Friday, January 9, 2009 in Technical Articles (Views: 3312)
Some refer to Windows 7 as "Vista done right". I have to argue a little bit with them, since I personally feel there is a misconception with Vista not being done right in the first place. Some people didn't like Vista out of the box, which is understandable. This was nothing more than Microsoft's way to secure things out of the box. Personally, a setup option for "How annoying should this be" would have solved a lot of problems. I really had no technical issues with Vista, except an old piece of hardware not working, which really isn't Microsoft's fault. You can't make third parties like HP continue to innovate drivers, since then they lose money on hardware sales.

I installed Windows 7 twice - once as an upgrade, and once as a new install. Out of the gate, the new install did pretty well. The new install was pretty much like Vista's, little change. I did notice a much faster boot and response time. Could it be Microsoft learned that not all services are necessary to start on boot?

It does get better - the interface is much cleaner, and more responsive. I did notice that the quick launch bar was missing, but not quite. The quick launch bar has been molded into the taskbar. Any program you frequently use can be "pinned" there for quick access.

As for the upgrade? It took a while, but it was nearly flawless. This was kind of a shock for me, especially considering I was expecting my Antivirus software to quit working. I expected some drivers, especially my ATI graphics frontend or even some of the drivers to not work. Everything, including my bluetooth mouse, was working. The only thing I found not to work right from the start was the Zune software, but of all things, it lost the index for my media collection. When I started the software, it had just scanned my folders, and rebuilt the media index.

Windows 7 was released as Beta 1 today for some MSDN and Technet subscribers, I believe. For a beta, it is very stable, I have to admit. This is the first pre-release OS I have trusted enough to run on my primary personal machine. I've been using it a little while prior to this in testing, and have yet to have really any significant trouble.

One thing people have asked is about Internet Explorer 8. IE8 is going to be packaged with Windows 7. IE8 is actually for once, quite an upgrade. IE8 does add several new features, which are quite an improvement. First, IE8 is extremely fast compared to older versions. Comparing it to other browsers like Firefox and Safari, to me is just as fast or faster. Also, there is a safe browsing feature called InPrivate, which allows you to browse the web without leaving a trace of browsing on your machine. Some have referred to this as "porno mode", but it is intended for use on places like banking sites, so that things like passwords and webpages that contains sensitive info from being cached.

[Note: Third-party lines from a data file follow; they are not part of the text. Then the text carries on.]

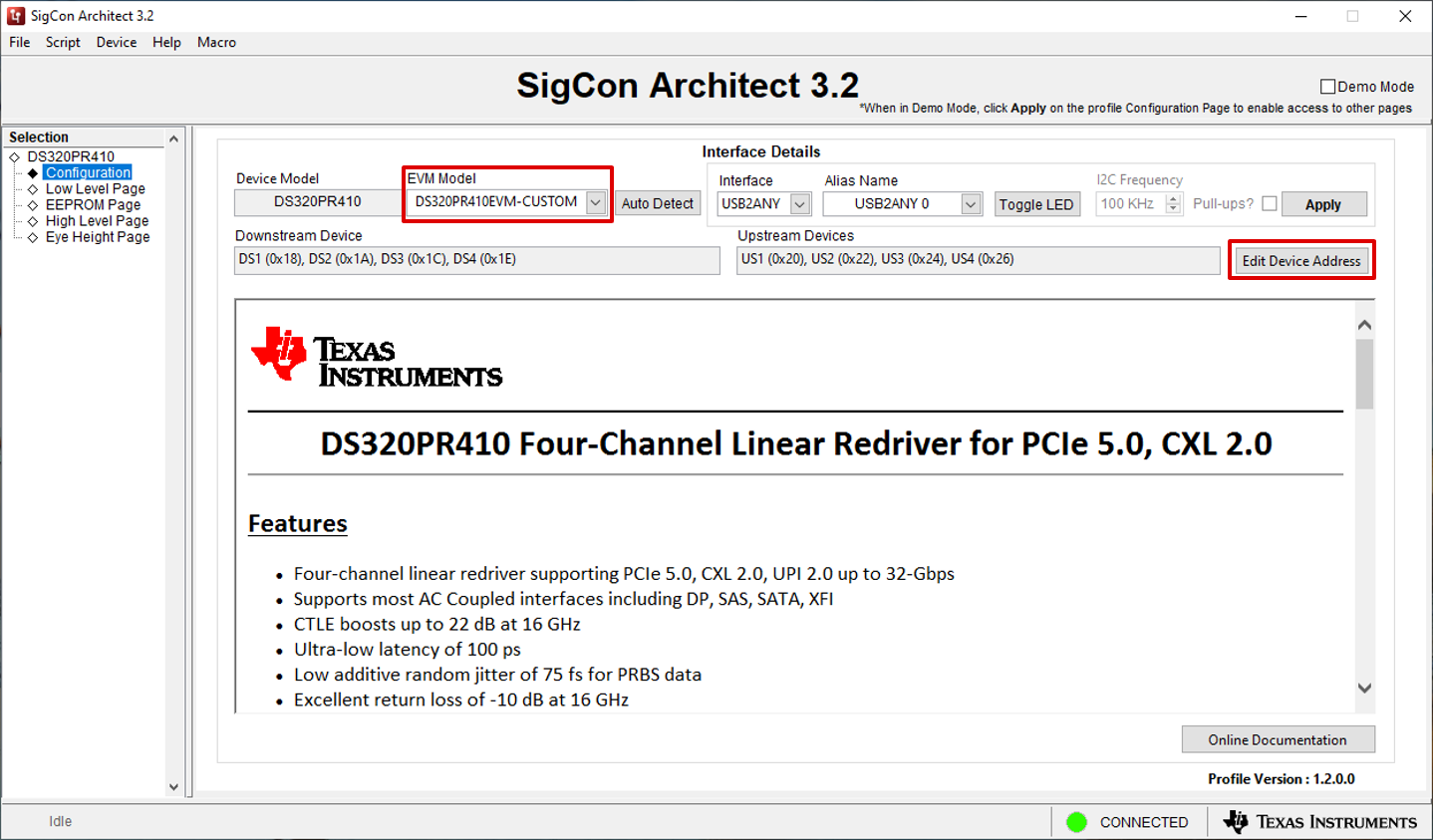This screenshot has height=840, width=1433.
Task: Open the Macro menu
Action: (216, 42)
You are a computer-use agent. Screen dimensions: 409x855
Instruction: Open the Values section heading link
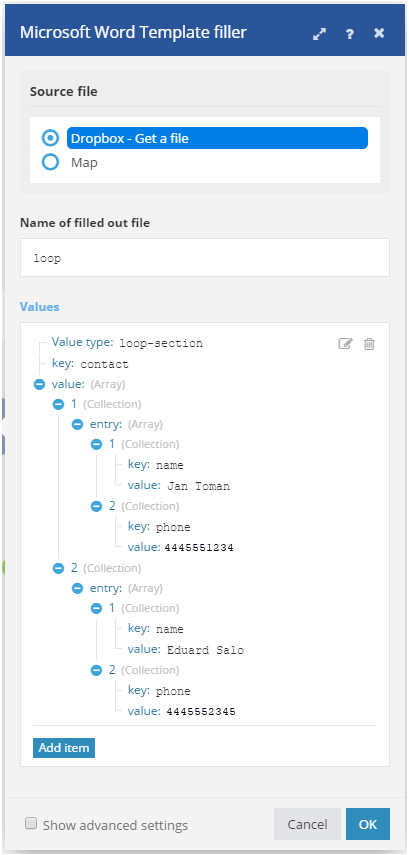[x=39, y=306]
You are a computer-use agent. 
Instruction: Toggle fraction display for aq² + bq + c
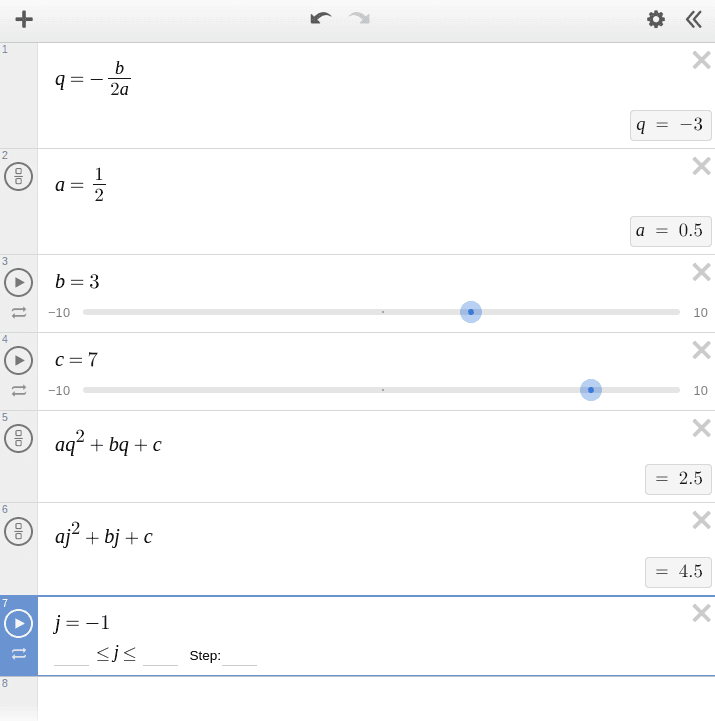pyautogui.click(x=18, y=439)
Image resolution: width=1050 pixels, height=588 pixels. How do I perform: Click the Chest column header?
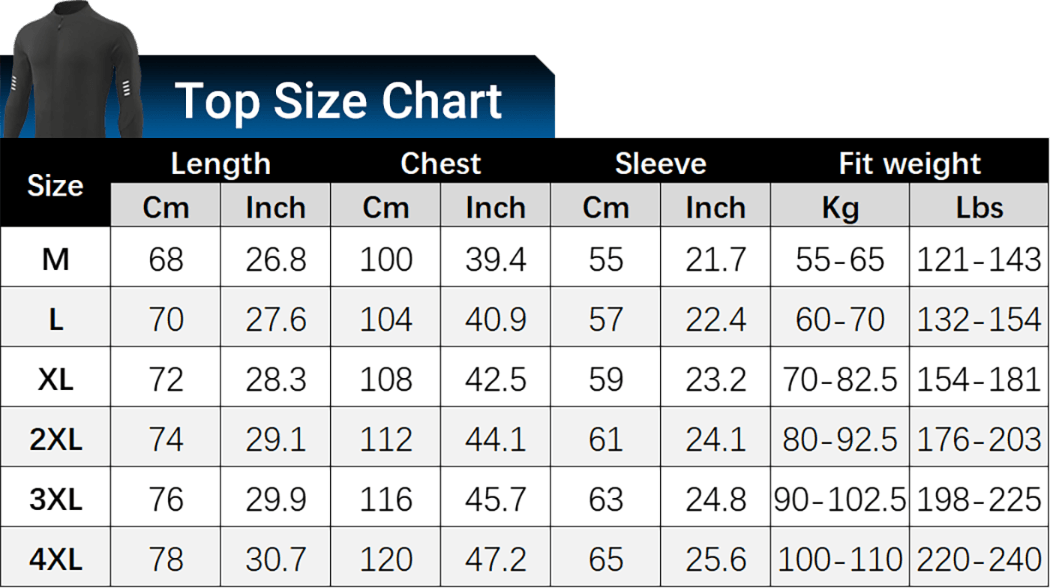click(x=440, y=163)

I want to stay on IE8 for a minute. There is a lot to this upgrade, and of the new good features, accelerators. Accelerators are things that help you with text. You can highlight an address, and map it, or select a word, and have a menu to get a definition of it. Now, some browsers like Chrome already have this, but Crashguard is another great feature - which means every tab works individually and isolated of each other. So, if one tab fails, only the one tab is affected and it can be closed by itself. This is a welcome change, especially when I have 8 or 9 technet tabs open, and one freaks out. I would previously lose them all.

Needless to say, as a Vista user, when IE8 is released, I would download it and install it. It's a great upgrade, and you XP users aren't left out on this one - it will be available to you too.

All in all, between the performance improvements, the much more intuitive user interface (it looks really nice too), and the new features, this is one upgrade worth having. Remember, it is a beta at this point - so it is a "use it at your own risk" OS. Although I was not unhappy with Vista, Windows 7 will bury the perception of Vista in our minds (and hopefully will become an afterthought like Windows Me was).